Alla fine del mese, Disegni rispondeva in questi termini:

«… ho tardato a riscontrare la preg. sua del 2 corr. poiché ritenevo di poter conferire con V.S. Preg.ma che speravo incontrare a Roma ove mi sono recato il 10 corr. Od a Torino in occasione del Suo passaggio. In merito alla modifica degli art. 8 e 9 dello Statuto della Fondazione sono dolente di doverla informare che il nostro Consiglio di Amministrazione, in conformità al parere espresso dallo Spett. Ministero all’uopo interpellato, non ritiene di poter accedere alla richiesta fatta da codesta Spett. Unione, quale è stata formulata, poiché in tal modo sarebbe completamente svisata la volontà espressa dal fondatore nel suo testamento.

Con la nomina di un consiglio della Fondazione formato da 5 consiglieri, di cui 2 eletti dal Consiglio della Comunità …. le direttive dell’autorità rabbinica potrebbero certamente non ora, ma col mutar del tempo e degli uomini, essere poste completamente in disparte poiché il Rabbino presidente si troverebbe in situazione di minoranza, qualora in disaccordo con gli altri 4 componenti elettivi. … Non va dimenticato che il fondatore nella prima designazione dei consiglieri aveva nominato 2 rabbini (uno di essi fu sostituito soltanto perché allontanatosi dall’Italia e poi deceduto) per porre in rilievo quali fossero le intenzioni del testatore. D’altra parte si fa anche notare che il rabbino Capo della Comunità può già considerarsi un rappresentante della Comunità stessa in quanto designato dal Consiglio di amministrazione e confermato dall’Unione. Infine si rileva che il compito dell’Unione è quello di vigilare sul funzionamento delle istituzioni che hanno una propria amministrazione e non di sostituirsi all’amministrazione medesima. E tale compito, cui per legge è preposta la Giunta dell’Unione, noi saremo ben lieti di facilitare … accettando che un rappresentante dell’Unione prenda parte alle riunioni del Consiglio in veste di osservatore o di revisore dei conti (ad abundantiam) dato che questa ultima funzione è già esercitata dall’Autorità Tutoria».

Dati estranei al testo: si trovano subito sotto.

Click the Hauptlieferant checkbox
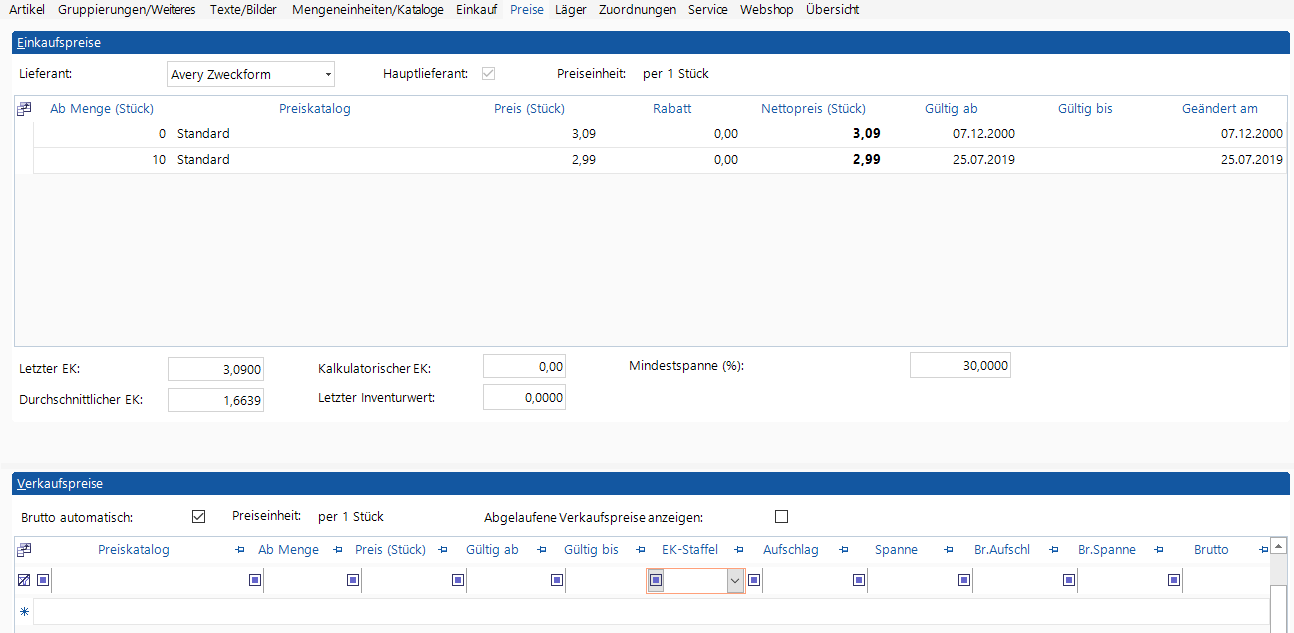1294x633 pixels. point(488,74)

L’Archivio conserva alcune altre lettere di questo tenore; all’inizio dell’anno successivo si arrivò infine ad un compromesso che prevedeva l’ingresso nel Consiglio di due nuovi membri, uno indicato dalla Comunità di Torino e uno indicato dall’Unione stessa.

In una lettera che il presidente della Comunità torinese, Eugenio Norzi, inviava a Disegni il 15 febbraio 1949 leggiamo che il consigliere dalla Comunità era stato individuato nella persona dell’avvocato Bruno Artom.

Allo stesso Artom, che chiedeva notizie dell’attività della Fondazione, Disegni doveva rispondere il 13 maggio 1949 che non si aveva ancora il nome del consigliere scelto dall’Unione:

«In pronta risposta alla preg. Sua di ieri, mi pregio informarLa che l’Unione, nonostante le nostre ripetute sollecitazioni, non è ancora addivenuto alla nomina del suo rappresentante presso il Consiglio di questa Fondazione. Siccome la pratica di riconoscimento giuridico non può aver corso senza la predetta nomina, il Consiglio nuovo non può essere convocato secondo la riforma dello statuto che colla presenza di tutti i nuovi eletti per la firma delle copie del nuovo Statuto che si presenta all’approvazione del Ministero.

Questa è la ragione per cui Ella non è stata convocata, continuando per ora l’amministrazione della Fondazione eletta dal Testatore secondo le modalità precedenti».

Il consigliere in rappresentanza dell’Unione fu finalmente scelto nella persona dell’avvocato Giuseppe Ottolenghi di Milano, come si comunicava a Disegni in una lettera datata 18 maggio 1949.